In diverse occasioni, la ballerina ha raccontato che la separazione è stata una decisione presa di comune accordo, poiché entrambi avevano smesso di essere felici insieme. Un fattore determinante è stata anche la notevole differenza d’età tra i due, con Rossella ancora impegnata a costruire la sua carriera in piena ascesa. “Penso che la causa principale sia nel nostro lavoro, che ci porta a stare spesso lontani”, aveva raccontato la Brescia in una vecchia intervista.

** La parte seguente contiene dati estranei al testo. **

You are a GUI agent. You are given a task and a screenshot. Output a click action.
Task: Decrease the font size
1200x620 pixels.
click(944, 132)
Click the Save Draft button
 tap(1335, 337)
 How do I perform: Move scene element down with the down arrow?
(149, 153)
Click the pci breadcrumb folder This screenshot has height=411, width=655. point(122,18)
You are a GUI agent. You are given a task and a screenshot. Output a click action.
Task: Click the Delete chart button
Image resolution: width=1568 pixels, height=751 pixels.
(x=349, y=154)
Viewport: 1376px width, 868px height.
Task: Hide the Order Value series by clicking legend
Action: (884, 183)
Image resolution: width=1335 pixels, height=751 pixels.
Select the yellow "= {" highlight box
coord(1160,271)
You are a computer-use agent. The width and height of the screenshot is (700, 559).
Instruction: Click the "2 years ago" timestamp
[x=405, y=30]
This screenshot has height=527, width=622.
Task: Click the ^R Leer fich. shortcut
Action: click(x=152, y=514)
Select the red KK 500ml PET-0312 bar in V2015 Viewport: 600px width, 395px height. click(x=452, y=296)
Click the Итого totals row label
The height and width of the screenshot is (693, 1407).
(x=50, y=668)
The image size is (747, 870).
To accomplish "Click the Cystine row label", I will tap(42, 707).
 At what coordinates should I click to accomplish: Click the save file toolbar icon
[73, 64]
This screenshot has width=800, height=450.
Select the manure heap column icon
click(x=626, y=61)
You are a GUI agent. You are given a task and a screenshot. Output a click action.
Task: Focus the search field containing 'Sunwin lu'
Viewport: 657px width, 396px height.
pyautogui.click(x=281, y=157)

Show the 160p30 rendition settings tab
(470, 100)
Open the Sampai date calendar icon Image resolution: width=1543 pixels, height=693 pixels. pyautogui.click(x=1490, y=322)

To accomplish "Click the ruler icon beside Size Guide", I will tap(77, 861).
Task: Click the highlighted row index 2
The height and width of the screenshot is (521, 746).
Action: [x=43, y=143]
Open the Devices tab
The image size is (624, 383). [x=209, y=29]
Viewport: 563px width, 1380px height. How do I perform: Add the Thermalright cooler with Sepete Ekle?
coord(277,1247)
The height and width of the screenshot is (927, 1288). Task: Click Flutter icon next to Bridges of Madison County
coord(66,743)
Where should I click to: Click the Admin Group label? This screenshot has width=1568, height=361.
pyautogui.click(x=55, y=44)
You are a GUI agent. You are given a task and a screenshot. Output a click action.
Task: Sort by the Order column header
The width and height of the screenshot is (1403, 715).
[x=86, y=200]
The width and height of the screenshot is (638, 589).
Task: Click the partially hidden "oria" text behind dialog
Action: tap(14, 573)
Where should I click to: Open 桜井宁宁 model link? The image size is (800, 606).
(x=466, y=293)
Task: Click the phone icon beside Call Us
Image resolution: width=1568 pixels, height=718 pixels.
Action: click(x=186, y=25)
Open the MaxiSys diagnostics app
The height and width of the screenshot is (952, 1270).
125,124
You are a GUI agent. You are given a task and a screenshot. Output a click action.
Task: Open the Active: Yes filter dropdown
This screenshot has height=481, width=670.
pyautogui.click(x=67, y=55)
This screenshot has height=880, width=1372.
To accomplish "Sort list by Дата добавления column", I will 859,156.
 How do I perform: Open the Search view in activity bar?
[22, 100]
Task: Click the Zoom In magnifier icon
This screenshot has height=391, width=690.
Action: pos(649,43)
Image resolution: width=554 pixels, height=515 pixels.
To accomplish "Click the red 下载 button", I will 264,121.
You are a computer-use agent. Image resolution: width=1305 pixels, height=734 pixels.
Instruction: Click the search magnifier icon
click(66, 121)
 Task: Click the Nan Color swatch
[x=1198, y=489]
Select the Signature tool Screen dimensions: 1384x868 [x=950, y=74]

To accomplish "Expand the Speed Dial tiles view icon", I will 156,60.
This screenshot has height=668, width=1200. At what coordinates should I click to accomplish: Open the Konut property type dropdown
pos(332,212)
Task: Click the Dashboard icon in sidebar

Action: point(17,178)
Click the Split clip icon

Nella vita di Rossella archiviato il matrimonio irrompe Luciano Cannito, coreografo che incontra quando entrambi lavoravano nella scuola di Amici. All’epoca tra la ballerina professionista ed il prof di danza scocca la scintilla. La loro storia d’amore procede per diversi anni nel corso dei quali la coppia ha collaborato anche a teatro. Come un fulmine a ciel sereno nel 2024 la conduttrice annunciava la rottura con il compagno di vita:

Ho finito di girare Jastimari di Riccardo Cannella, con Fabio Troiano e Francesco Foti. Anche lì, mi è piaciuto mettere il mio dolore al servizio del mio lavoro… È successo mentre stavo girando il film e non l’ho deciso io, per me è stato uno choc“. Ospite a Verissimo aveva aggiunto: “Per quanto mi riguarda quest’amore è finito senza ‘una ragione né un motivo’ come canta Riccardo Cocciante. Ma con il tempo ho capito che bisogna rispettare la sincerità dei sentimenti che per lui erano cambiati. Non c’è una terza persona”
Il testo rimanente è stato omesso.